Glycosaminoglycans and Oligonucleotides Joining Forces to Break Tumor Resistance (GOBREAK)
Reference number | |
Coordinator | Hytton Technologies AB |
Funding from Vinnova | SEK 2 993 566 |
Project duration | October 2021 - February 2024 |
Status | Completed |
Venture | Joint R&D projects for small and medium-sized enterprises in Sweden-Germany |
Call | German-Swedish Call for joint R&D projects by Small and Medium-sized Enterprises spring 2021 |
Important results from the project
We developed chemically modified siRNA drugs that were formulation in a hyaluronan coated micelles as well as developed doxorubicin-loaded micelles. We screened a series of drug resistant cancer cell types and determined the CD44 expression levels. With Cy3 as the imaging modality, we obtained confocal images that indicated different intracellular biodistribution of the drug molecules. These images were used to develop and optimizing the AI tool to develop predictive tools to identify the delivery approach and intracellular localization.

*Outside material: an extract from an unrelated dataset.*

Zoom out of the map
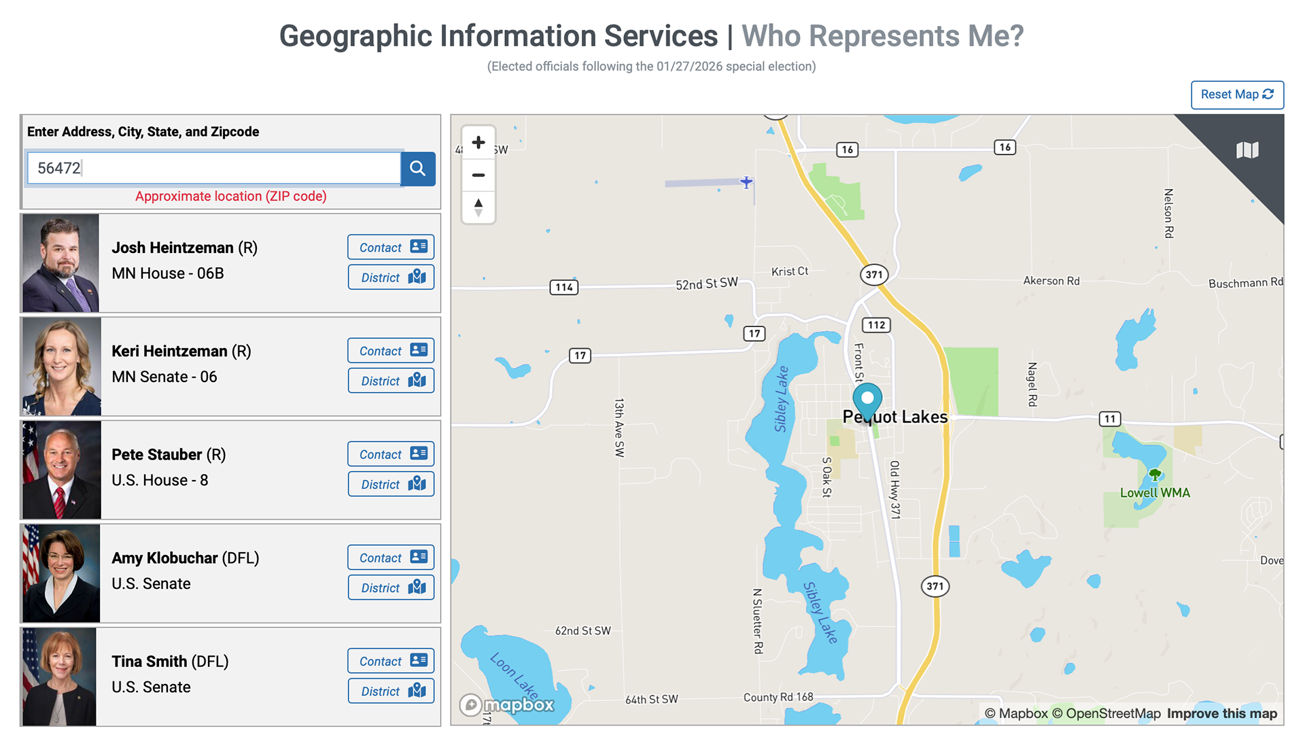1305x733 pixels. [x=479, y=175]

Expected long term effects
We first developed hyaluronan-based delivery formulation as well as non-formulated fluorescently labelled drug molecules. Developed drug formulation for both oligonucleotide drugs (siRNA) as well as for small molecule drug (doxorubicin or DOX). The cellular uptake was quantified by fluorescence-based cell sorting experiments as well as confocal microscopy. These images were used to develop AI-based imaging platform. Partners from Frankfurt developed drug resistant cell lines that also overexpress CD44 receptors.
Approach and implementation
Design & implementation of the project involved collaborative efforts between researchers in nanotechnology, cancer biology, and machine learning. The rigorous experimental design and delivery approaches allowed the integration of machine learning algorithms into the analysis pipeline, enabling data-driven insights and predictive modeling. Major takeaways from the project, are the development of drug formulation, drug resistant cell lines as well as image-based AI models for screening intracellular biodistribution of the drug molecules.